Gary Snyder est un des écrivains qui marquèrent l’épopée de la Beat Génération. Il participe à la fameuse lecture publique d’octobre 1955, réunion des héros de la “Renaissance poétique” de San Francisco, en la librairie City Lights qu’anime Lawrence Ferlinghetti. On le devine dans les romans de Jack Kerouac : Jarry Wagner dans Big Sur, et surtout auparavant dans The Dharma Bums (traduction française : Les Clochards célestes) sous le nom de Japhy Ryder, l’homme qui arrive au sommet de la montagne, contrairement à ses compagnons d'aventure. Entre témoignage et fiction, il apparaît volontaire, intelligent, conséquent avec lui-même, enfermé cependant pour le meilleur et pour le pire dans l’imagerie beatnik. En fait, Snyder possède déjà par ses origines une riche personnalité que voyages, études et expériences diverses (du travail manuel au za-zen, les deux attitudes faisant partie du même geste) vont affermir sans discontinuité. Né en 1930 en Californie, sa famille s’en va trop vite dans le Nord Ouest, État de Washington, puis Oregon. Vie agricole, découverte de la forêt, longues dérives, premiers contacts avec la culture indienne. Son grand-père l’initie a la tradition anarcho-syndicaliste auprès des pêcheurs et des bûcherons. On voit s’esquisser, au cœur même de l’enfance et des années de formation, la revendication révolutionnaire qui tient compte de l'autre, du Peau-Rouge, de l’homme des bois, de l’habitant le plus ancien, mais aussi des animaux, des arbres, des rivières, des rochers… Ensuite ce seront des études d’anthropologie. Sa thèse défendue au Reed College de Portland, en 1951, consacrée à un mythe haïda. Puis apprend les langues orientales à Berkeley, traduit Han-shan, rencontre Ginsberg et Kerouac, part au Japon, publie son premier livre Riprap (1959), retourne pendant plusieurs années au Japon où il fréquente les monastères Zen et perfectionne son approche du Bouddhisme, épouse Masa Uehara au bord d'un volcan, s’installe dans la Sierra Nevada en poursuivant son travail de chercheur, militant, écologiste, pédagogue, marcheur, poète, chamane…

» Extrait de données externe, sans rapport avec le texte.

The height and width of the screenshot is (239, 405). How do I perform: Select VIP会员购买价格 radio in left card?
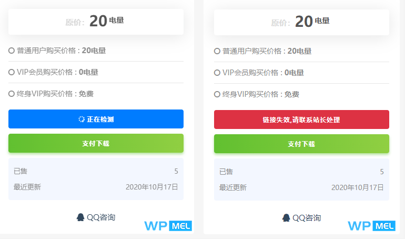(12, 72)
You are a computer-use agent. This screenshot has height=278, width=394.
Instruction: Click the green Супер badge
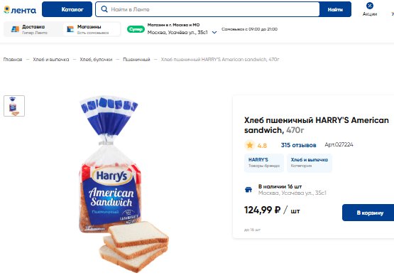tap(136, 29)
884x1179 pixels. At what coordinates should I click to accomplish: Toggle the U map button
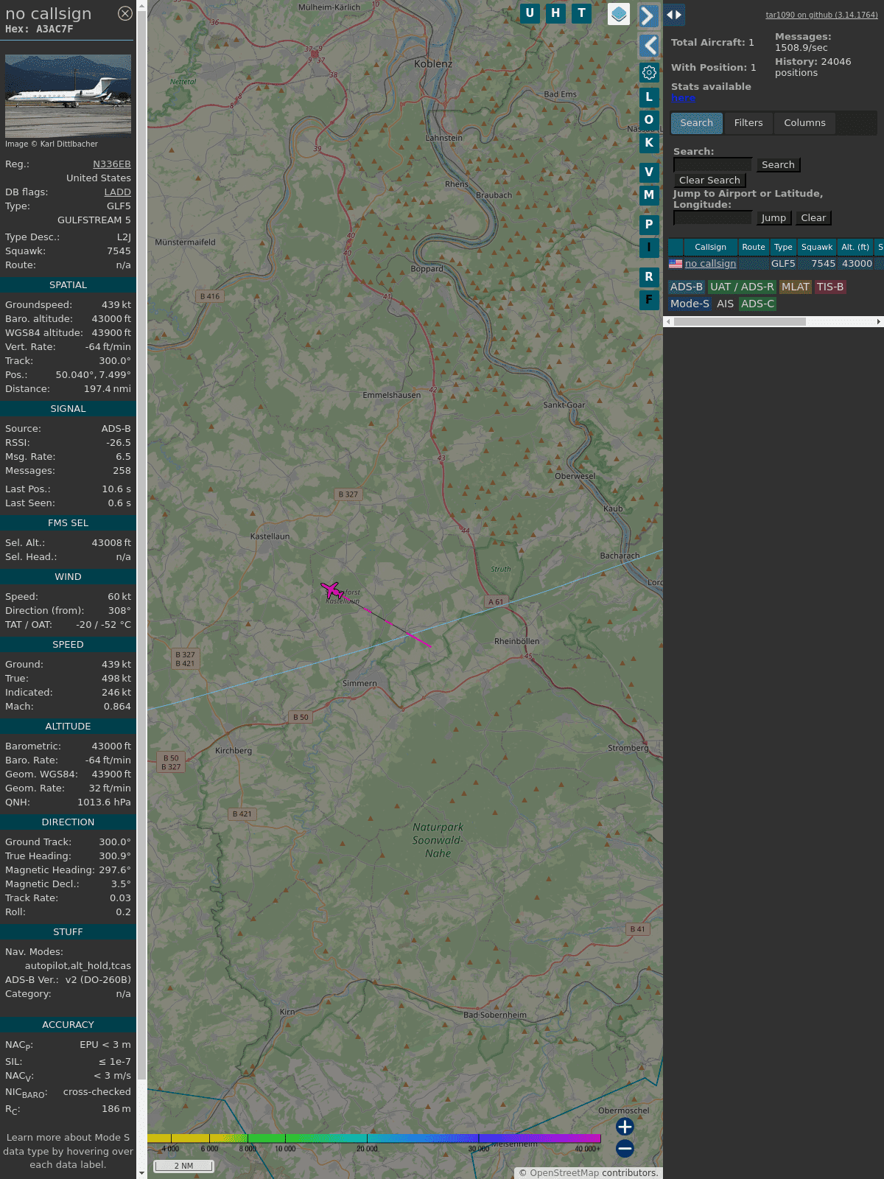[530, 13]

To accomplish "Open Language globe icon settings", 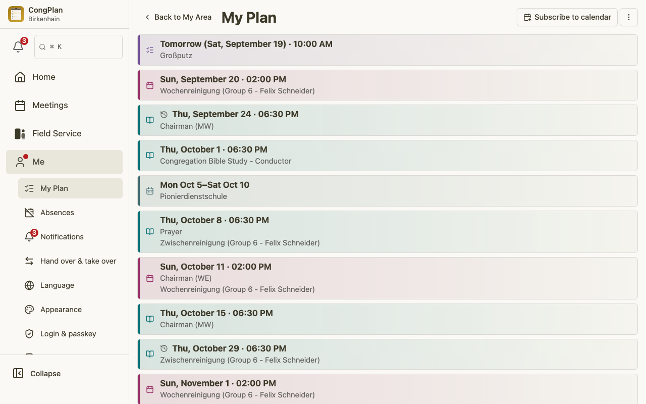I will 29,285.
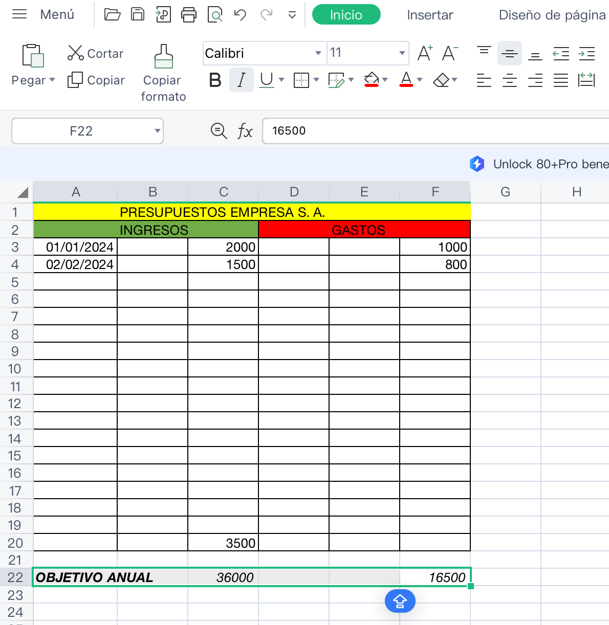609x625 pixels.
Task: Click the Save file icon
Action: 138,14

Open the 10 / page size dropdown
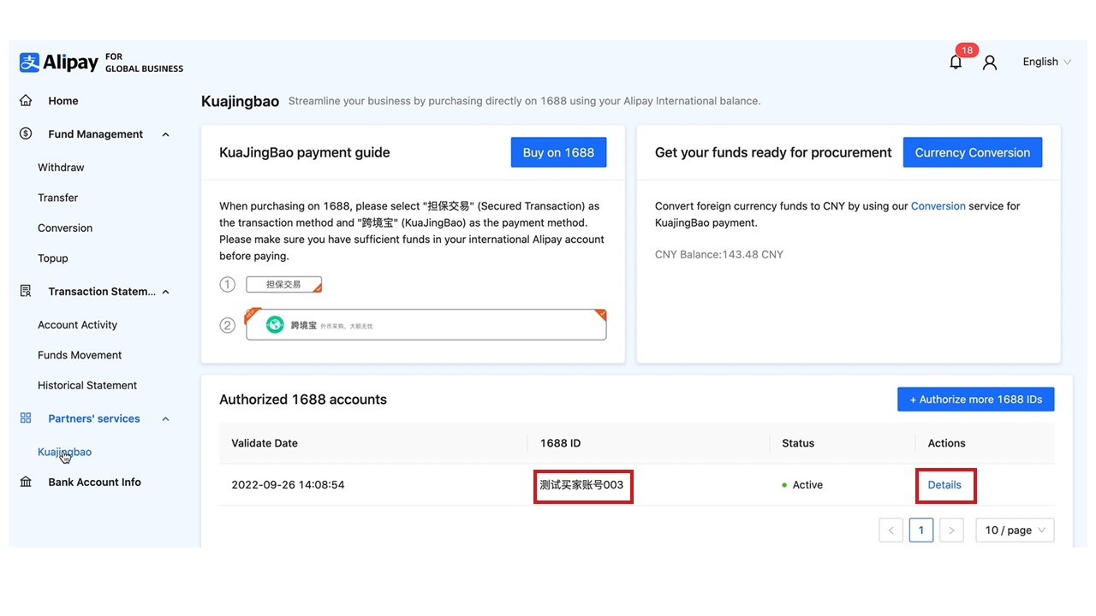pos(1015,530)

Formé à l’école imagiste et dans son prolongement poundien, Snyder développe une poésie dépouillée de sensiblerie et autres mièvreries confusément lyriques, le texte devenant matière brute, physique — au sens originel de ce mot —, vision sans détour, intuition immanente On retrouve le zen, sa fulgurance calligraphique, sa flèche invisible, son haïku. Nous sommes dans la présence du monde humain et non-humain, c'est-à-dire animal, végétal, minéral. Novalis se passionnait pour la géologie et Rimbaud était attentif aux pierres qui balisaient sa route, ainsi pour Snyder le poète doit-il connaître et creuser le sol. Et s’il observe la course de l’antilope ou le vol du corbeau, il comprendra également la langue sacrée des totems. Monde et mythe s’entrelacent en de successives convulsions, par une danse saccadée dont le rythme s'imprime par-delà le chaos et le cosmos. Sans oublier le claquement des doigts et des mains, le bruit sourd qu’invente le pied qui heurte la terre, avant même qu’interviennent les gongs, les tambours aux peaux bien tendues, les conques et les cloches. Chaque jour nous pouvons contempler une aurore qui nous annonce celle qui n'a pas encore lui.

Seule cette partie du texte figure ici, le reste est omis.